Edit configuration file for pystemon pystemon/pystemon.yaml:

Configure the storage section according to your needs:

storage:  
	archive:  
		storage-classname:  FileStorage  
		save: yes  
		save-all: yes  
		dir: "alerts"  
		dir-all: "archive"  
		compress: yes

	redis:  
		storage-classname:  RedisStorage  
		save: yes  
		save-all: yes  
		server: "localhost"  
		port: 6379  
		database: 10  
		lookup: no

Adjust the configuration for paste-sites based on your requirements (remember to throttle download and update times).

Install python dependencies inside the virtual environment:

cd ail-framework/
. ./AILENV/bin/activate
cd ../pystemon/
pip install -U -r requirements.txt

Edit the configuration file ail-framework/configs/core.cfg:
- Modify the "pystemonpath" path accordingly.

Launch ail-framework, pystemon and PystemonImporter.py (all within the virtual environment):

Option 1 (recommended):

 ./ail-framework/bin/LAUNCH.sh -l #starts ail-framework
 ./ail-framework/bin/LAUNCH.sh -f #starts pystemon and the PystemonImporter.py

Option 2 (may require two terminal windows):

./ail-framework/bin/LAUNCH.sh -l #starts ail-framework
./pystemon/pystemon.py
./ail-framework/bin/importer/PystemonImporter.py

File Importer `importer/FileImporter.py`:

Manually import File and Directory with the ./tool/file_dir_importer.py script:

Import Files:

. ./AILENV/bin/activate
cd tools/
./file_dir_importer.py -f MY_FILE_PAT

Import Dirs:

. ./AILENV/bin/activate
cd tools/
./file_dir_importer.py -d MY_DIR_PATH

Create a New Importer:

from importer.abstract_importer import AbstractImporter
from modules.abstract_module import AbstractModule

class MyNewImporter(AbstractImporter):

    def __init__(self):
        super().__init__()
        # super().__init__(queue=True)   # if it's an one-time run importer
        self.logger.info(f'Importer {self.name} initialized')

    def importer(self, my_var):
        # Process my_var and get content to import
        content = GET_MY_CONTENT_TO_IMPORT
        # if content is not gzipped and/or not b64 encoded,
        # set gzipped and/or b64 to False
        message = self.create_message(item_id, content, b64=False, gzipped=False)
        return message
        # if it's an one-time run, otherwise create an AIL Module
        # self.add_message_to_queue(message)

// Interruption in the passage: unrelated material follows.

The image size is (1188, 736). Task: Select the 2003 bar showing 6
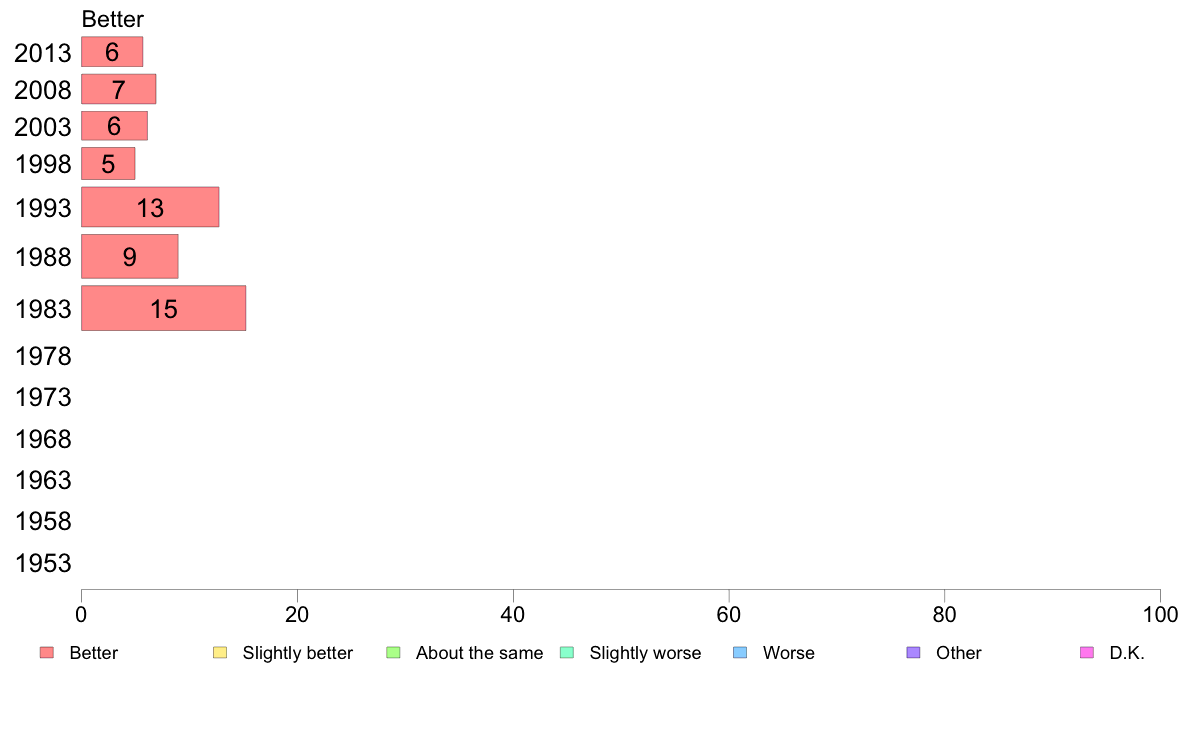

class MyNewModuleImporter(AbstractModule):
    def __init__(self):
        super().__init__()
        # init module ...
        self.importer = MyNewImporter()

    def get_message(self):
        return self.importer.importer()

    def compute(self, message):
        self.add_message_to_queue(message)

if __name__ == '__main__':
    module = MyNewModuleImporter()
    module.run()

    # if it's an one-time run:
    # importer = MyImporter()
    # importer.importer(my_var)

AIL Feeders

AIL Feeders are a special type of Importer within AIL, specifically designed to extract and feed data from external sources into the framework.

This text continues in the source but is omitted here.